A year and a half ago, a friend posted a photo on Facebook of a tiny gray kitten her sister had found abandoned in a Target parking lot. I had been looking for a black kitten as a companion for Sug, but this gray kitten with her adorable face and urgent plight (in a household where the patriarch was demanding there be "no more cats") kept calling to me. I had named her Purrl before I'd even met her. I brought her home, screaming and crying in the cat carrier, and my life and Sug's have never been the same since. For the first five months, she was quite an impressive eating and pooping machine. I had her claws trimmed when she was spayed, but they grew back with a vengeance, and she has managed to pretty much destroy two very lovely loveseats.

But Sug and I adore her. Purrl (aka Purrlie Girl, Purrl Jam, Jameez, Jamerz and PURRL-STOP-IT) is a bit... quirky. Sug still tries to offer her nose touches and head kisses, but Purrl invariably jumps away, her eyes growing round and stupefied, as if she can't imagine why another cat would ever approach her in such a way—despite the fact that she allows me to regularly pick her up, hug her, kiss her head and otherwise lavish her with affection. She is a bit of a lunatic, and when she's really happy, she celebrates by simply galloping through the house at top speed, her tail crooked and her ears flattened like a kitten.

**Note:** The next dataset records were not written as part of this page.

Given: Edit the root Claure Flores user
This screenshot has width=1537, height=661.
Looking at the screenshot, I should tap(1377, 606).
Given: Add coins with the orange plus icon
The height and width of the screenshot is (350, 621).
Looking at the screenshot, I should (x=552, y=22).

So when she stopped eating on Valentine's Day, I was more than a bit concerned. I'd been out of town overnight, and when I returned, I noticed she hadn't eaten much. I watched her closely that Sunday and saw that she wasn't very interested in her food. By Monday she was lethargic. As the week progressed, she slowly stopped eating altogether and wanted only to curl in a ball and sleep. I took her to see my vet on Friday and held her while he shaved her neck, drew blood and gave her an IV to hydrate her. When the blood work came back the next day, there was nothing definitive, no infection, no common cat disease. (She is vaccinated against everything). I spent that weekend sitting close to her, stroking her head, asking the Universe to heal her and telling her every hour or so that she had to try to get better because Sug and I couldn't possibly continue our journey without her. For the most part, she remained curled in a ball, getting up to vomit once every four or five hours.

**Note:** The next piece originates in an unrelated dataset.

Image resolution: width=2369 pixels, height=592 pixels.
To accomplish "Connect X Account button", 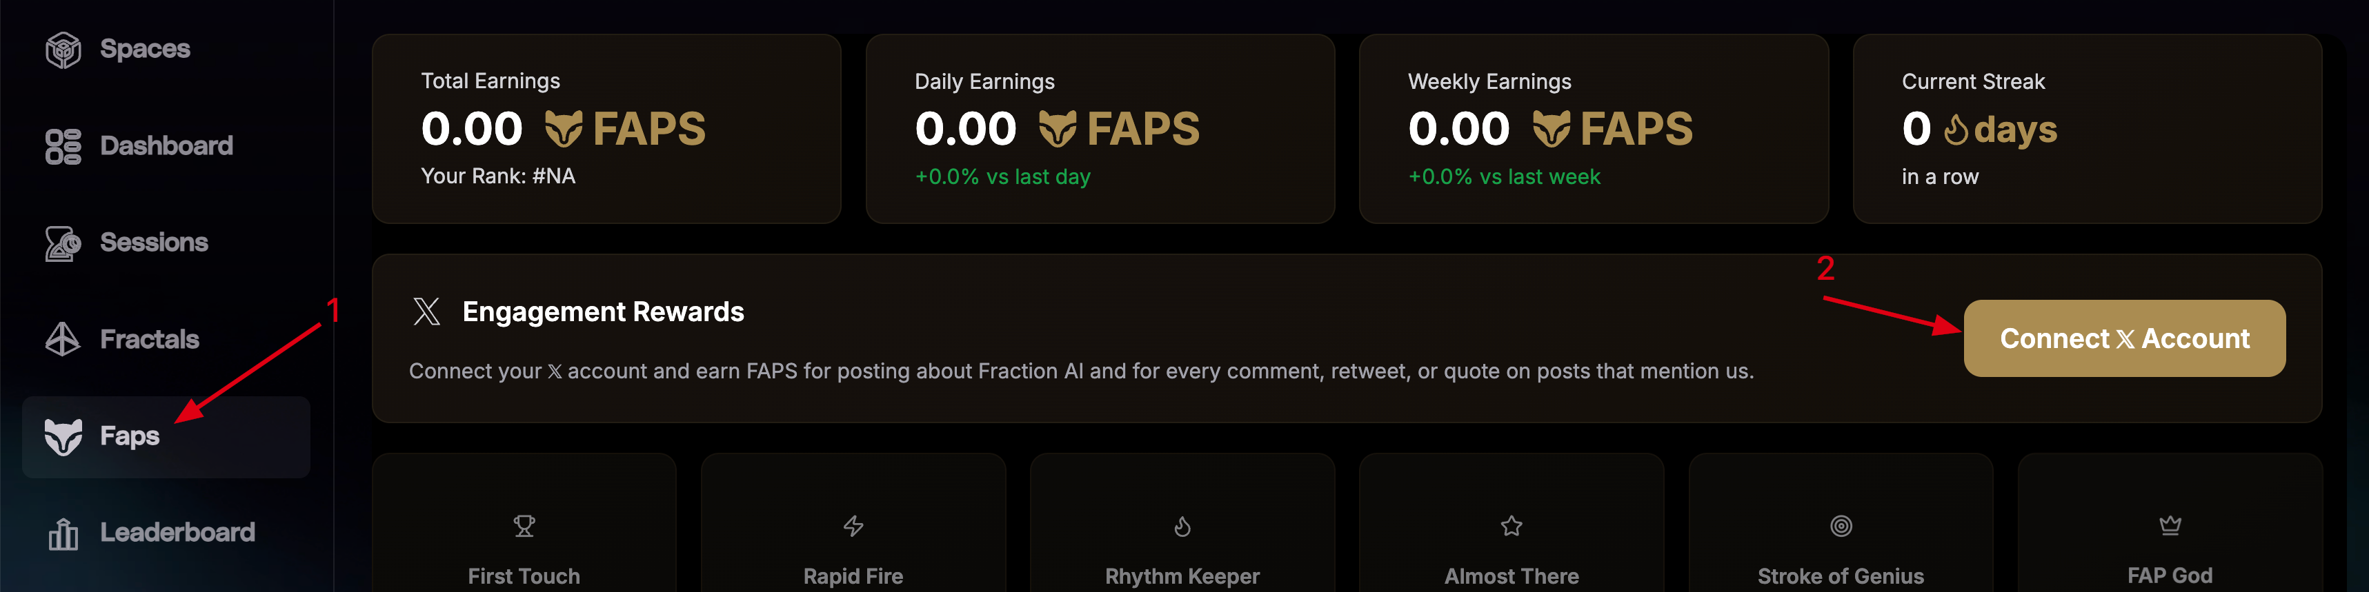I will click(x=2124, y=338).
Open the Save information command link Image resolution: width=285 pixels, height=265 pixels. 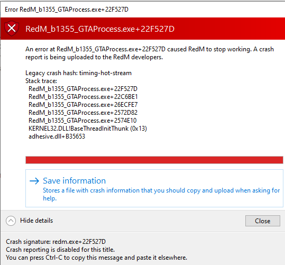tap(154, 188)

On Sunday, just after I'd been on the phone with the vet discussing methods of hydrating her, she got up, ambled slowly to the water bowl, and drank a few sips. Forty-eight hours passed with no change, but Tuesday when I came home for lunch to check on her, she seemed ever-so-slightly better, just enough to weakly trudge to the backyard and lay in the sun for the time it took me to wolf down a sandwich. I picked her up gently to carry her back in to the couch, and she purred. That night, she ate one single tiny kitty treat, the first sustenance she'd had in nearly a week. She slept beside me all night without getting up to throw up, and the next morning she ate two tiny bites of food. I cried.

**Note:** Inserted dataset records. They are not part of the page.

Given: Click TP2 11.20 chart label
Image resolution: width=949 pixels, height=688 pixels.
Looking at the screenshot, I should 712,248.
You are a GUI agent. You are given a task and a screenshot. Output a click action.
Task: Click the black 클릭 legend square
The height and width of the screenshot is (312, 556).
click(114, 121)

We are two weeks past her illness now, and she is back to tearing up the furniture, running around the house for the sheer joy of it and chasing kitty treats across the hardwood floors. I have no idea what made her sick, but I am thrilled that she is still with us. Before Purrlie, Sug and I had become like two old dowagers, set in our ways and clinging to our daily routine. Purrl shook up our lives, made us play with toys and laugh out loud again. And in her fearlessness, she showed Sug how a cat can actually be friends with a dog because when Sgt. Thomas Tibbs came along, Purrl thought he was just one more slightly large plush toy to rub up against and play with. Even Thomas, I think, is glad that Purrlie Girl has survived.


As I have said before, at the close of every day, I spend the last moments before climbing into bed on the floor with Thomas, petting his head and telling him what a great dog he is, and now Purrl joins us, lying quietly beside me, purring and smiling at her big red friend. I feel blessed every day that each of these slightly flawed, slightly quirky characters has come into my life.